ENUNCIADO: Liste os profissionais que compõem cada uma das 12 equipes do Programa Saúde da Família descritas no trecho sobre a saúde em Olinda.

TRECHO DO DOCUMENTO:

A dona-de-casa Rosângela Alves dos Santos, 30, sem renda familiar, moradora do Jardim Brasil 5, em Olinda, tem um privilégio incomum para uma favelada: os seus quatro filhos são atendidos em casa por médicos e agentes de saúde.
Rosângela mora em uma área miserável. Foi lá na sua vizinhança que catadores de lixo teriam comido carne humana -sobras de dejetos hospitalares- em 1994. "Foi verdade, eu me lembro", diz ela.
Hoje Rosângela é atendida pelo Programa Saúde da Família, tocado pela Prefeitura de Olinda. Em seu barraco, recebe a visita constante de uma das 12 equipes compostas por um agente de saúde, uma enfermeira e um médico.
Com autonomia total, o município implantou o projeto desde o ano passado, consequência de uma política de saúde planejada a partir de 1993.
Nesse período, a prefeitura mapeou as áreas mais miseráveis da cidade para concentrar as suas ações preventivas. "Localizamos uma Olinda semelhante ao Haiti", diz a secretária de Saúde, a médica sanitarista Ana Paula Sóter.
Áreas de risco
Em visitas de barraco a barraco, 230 agentes de saúde buscam localizar nos mangues e arrabaldes de Olinda todos os recém-nascidos que correm risco de vida e podem ampliar as estatísticas de mortalidade infantil no país.
A marcação criança-a-criança é voltada para as áreas onde a renda familiar fica entre zero e 1,3 salários mínimos -essa geografia da miséria colocaria hoje em seu mapa um terço dos 360 mil habitantes do município.
O resultado nessas camadas tem sido a queda de até 50% no número de mortes de crianças.
Em algumas faixas da periferia, a mortalidade atingia, até 1993, índices "africanos" -136 mortes por 1.000 nascidos. Hoje, a Secretaria de Saúde estima uma redução pela metade.
O impacto desse trabalho entre os miseráveis já se reflete sobre os números gerais de mortalidade infantil em Olinda. A média do município caiu de 50 mortes por cada grupo de 1.000 (em 1992/93) crianças para as 18 mortes atuais.

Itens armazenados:
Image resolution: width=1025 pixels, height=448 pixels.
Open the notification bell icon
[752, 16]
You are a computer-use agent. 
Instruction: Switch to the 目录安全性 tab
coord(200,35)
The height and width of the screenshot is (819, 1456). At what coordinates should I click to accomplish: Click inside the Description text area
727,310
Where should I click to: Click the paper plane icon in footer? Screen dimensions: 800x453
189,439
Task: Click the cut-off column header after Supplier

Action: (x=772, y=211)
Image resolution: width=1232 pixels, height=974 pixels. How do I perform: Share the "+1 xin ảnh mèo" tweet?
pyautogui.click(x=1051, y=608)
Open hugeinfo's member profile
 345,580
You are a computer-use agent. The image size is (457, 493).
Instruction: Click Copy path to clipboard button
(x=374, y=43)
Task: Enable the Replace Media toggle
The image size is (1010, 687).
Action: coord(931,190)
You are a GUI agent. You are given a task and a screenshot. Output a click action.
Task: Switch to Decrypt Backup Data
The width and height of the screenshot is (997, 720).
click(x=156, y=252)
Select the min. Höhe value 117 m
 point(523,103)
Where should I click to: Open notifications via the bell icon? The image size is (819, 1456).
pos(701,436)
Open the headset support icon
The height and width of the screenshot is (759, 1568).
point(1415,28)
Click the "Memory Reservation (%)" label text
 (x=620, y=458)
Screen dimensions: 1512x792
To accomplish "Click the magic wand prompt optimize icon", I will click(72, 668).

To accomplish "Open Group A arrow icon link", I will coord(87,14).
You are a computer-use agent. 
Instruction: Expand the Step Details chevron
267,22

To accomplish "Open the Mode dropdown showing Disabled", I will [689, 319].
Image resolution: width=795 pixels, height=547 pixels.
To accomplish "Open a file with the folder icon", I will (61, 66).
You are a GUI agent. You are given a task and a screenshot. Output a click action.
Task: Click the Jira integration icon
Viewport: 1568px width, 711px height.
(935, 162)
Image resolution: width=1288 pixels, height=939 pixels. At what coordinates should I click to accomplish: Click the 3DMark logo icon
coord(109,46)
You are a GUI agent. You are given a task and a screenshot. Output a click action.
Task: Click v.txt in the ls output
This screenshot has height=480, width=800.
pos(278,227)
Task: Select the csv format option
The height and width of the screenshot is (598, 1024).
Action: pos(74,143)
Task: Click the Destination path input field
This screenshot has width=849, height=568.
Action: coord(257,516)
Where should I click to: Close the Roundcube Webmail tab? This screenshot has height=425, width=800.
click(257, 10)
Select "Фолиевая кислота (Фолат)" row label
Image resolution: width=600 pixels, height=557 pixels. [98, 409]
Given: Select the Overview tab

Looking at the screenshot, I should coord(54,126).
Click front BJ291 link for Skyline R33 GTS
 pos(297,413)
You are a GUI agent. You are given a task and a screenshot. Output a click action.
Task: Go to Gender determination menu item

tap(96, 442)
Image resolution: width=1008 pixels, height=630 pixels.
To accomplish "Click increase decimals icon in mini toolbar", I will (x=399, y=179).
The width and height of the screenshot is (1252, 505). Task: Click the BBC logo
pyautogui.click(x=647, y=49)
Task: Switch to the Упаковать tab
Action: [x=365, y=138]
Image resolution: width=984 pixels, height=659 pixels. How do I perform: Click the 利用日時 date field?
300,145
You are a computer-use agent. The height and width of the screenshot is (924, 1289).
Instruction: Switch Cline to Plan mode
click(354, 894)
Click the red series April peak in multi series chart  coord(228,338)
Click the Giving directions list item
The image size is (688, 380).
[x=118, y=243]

RESOLUÇÃO: Um agente de saúde, uma enfermeira e um médico.